>>512693702The issue with a two-tiered system is that encouraging the wealthy to access better healthcare for prices the rest of us can't afford means the rich are entitled to be healthier and live longer because they're rich. Since the private system would still need to be publicly regulated, it would siphon public funds away from public healthcare to ensure the compliance of private clinics which can make enough money off of rich clients to make legal noncompliance profitable.
You also run the risk of well-funded private lobby groups who access the private system pressuring the government to erode public services to redirect funds towards the parallel for-profit system, or the public sector being priced out of emerging treatments and innovations because they're outbid by their own private sector, creating not just a duplication of administrative burden but of technical, scientific and entrepreneurial efforts.

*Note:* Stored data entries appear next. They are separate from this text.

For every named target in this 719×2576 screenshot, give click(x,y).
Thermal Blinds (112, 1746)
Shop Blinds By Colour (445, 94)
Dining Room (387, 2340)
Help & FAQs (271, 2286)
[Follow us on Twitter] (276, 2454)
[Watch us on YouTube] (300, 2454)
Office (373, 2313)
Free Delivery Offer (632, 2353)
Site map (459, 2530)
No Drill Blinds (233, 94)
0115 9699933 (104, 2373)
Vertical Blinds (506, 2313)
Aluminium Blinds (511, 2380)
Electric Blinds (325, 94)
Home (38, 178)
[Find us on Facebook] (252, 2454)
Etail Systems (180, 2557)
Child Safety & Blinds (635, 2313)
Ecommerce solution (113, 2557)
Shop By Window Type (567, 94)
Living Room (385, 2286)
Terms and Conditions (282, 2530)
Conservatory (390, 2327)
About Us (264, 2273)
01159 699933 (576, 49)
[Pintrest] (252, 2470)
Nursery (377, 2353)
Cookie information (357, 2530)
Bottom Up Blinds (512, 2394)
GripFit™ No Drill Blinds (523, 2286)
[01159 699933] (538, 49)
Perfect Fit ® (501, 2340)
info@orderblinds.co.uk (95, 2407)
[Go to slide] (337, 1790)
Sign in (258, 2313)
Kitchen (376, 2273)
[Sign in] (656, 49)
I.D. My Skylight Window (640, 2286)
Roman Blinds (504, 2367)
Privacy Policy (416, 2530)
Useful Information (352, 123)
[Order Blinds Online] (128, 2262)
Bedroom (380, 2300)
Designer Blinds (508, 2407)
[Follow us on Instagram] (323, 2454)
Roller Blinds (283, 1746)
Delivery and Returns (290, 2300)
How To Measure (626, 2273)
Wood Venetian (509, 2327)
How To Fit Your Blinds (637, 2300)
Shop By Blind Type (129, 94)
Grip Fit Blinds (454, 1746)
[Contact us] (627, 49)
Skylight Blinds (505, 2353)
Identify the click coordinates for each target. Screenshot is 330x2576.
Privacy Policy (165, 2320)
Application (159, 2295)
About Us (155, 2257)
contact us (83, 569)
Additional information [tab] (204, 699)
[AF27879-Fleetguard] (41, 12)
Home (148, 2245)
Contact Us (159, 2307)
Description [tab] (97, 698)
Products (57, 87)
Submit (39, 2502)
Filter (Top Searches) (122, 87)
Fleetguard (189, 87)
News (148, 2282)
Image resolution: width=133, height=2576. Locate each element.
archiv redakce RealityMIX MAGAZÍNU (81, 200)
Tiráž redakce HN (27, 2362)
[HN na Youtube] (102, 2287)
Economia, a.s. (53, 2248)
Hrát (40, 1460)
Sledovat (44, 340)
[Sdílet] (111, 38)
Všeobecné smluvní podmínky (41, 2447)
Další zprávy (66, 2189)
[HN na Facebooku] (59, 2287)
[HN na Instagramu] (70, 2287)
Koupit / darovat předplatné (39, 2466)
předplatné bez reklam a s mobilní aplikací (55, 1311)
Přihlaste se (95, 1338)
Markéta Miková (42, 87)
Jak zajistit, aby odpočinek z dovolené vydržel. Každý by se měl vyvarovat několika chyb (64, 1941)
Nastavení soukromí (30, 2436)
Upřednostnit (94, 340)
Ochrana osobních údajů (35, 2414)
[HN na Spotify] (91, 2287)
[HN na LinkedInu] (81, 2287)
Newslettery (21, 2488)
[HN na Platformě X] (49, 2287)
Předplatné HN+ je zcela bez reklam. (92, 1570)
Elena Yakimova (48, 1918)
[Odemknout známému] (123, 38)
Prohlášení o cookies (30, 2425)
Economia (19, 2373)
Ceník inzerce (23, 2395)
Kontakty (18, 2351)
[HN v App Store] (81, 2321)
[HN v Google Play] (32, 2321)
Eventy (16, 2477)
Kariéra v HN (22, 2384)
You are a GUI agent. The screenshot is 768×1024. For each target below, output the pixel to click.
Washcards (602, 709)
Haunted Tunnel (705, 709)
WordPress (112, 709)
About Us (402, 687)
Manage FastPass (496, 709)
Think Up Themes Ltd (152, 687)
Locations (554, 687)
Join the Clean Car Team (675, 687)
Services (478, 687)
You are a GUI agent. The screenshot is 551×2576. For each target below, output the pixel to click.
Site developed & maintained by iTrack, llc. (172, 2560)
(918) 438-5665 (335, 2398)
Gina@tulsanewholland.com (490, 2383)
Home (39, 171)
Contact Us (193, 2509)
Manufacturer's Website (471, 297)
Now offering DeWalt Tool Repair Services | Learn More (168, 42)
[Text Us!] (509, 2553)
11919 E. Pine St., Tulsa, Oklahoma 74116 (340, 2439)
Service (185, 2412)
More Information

The latter is exactly what happened in Quebec. It has public healthcare now in name only, because it bit the bullet and tried the two-tiered system, and the wealthy donors to provincial MPs immediately lobbied to erode public services to almost nothing in favour of the private ones they could monopolize, creating a deeply corrupt and nepotistic system in which the oligarchy and their friends make all the money while the taxpayer pays for healthcare they can't access. In practice it takes the authority for a key public service which is distributed among many accountable bodies and concentrates it within a single decisionmaking entity with direct financial incentives to fuck everyone over.